Dataset items
------------------------------------------------------------------------

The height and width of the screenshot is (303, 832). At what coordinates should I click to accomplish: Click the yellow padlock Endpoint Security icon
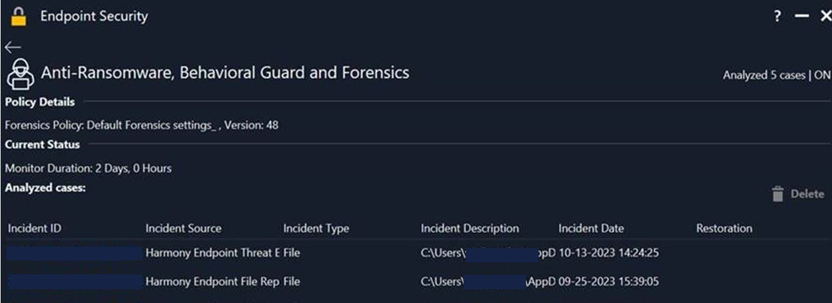19,17
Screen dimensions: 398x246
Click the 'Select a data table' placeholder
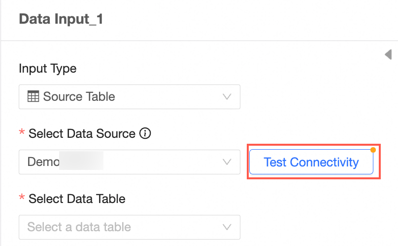79,227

------------------------------------------------------------------------

> **Task item**
Leave out the pictures, then return every line of the data exactly.

> **Written response**
The height and width of the screenshot is (303, 832). At what coordinates should I click to accomplish: Click the yellow padlock Endpoint Security icon
19,17
Screen dimensions: 398x246
Click the 'Select a data table' placeholder
79,227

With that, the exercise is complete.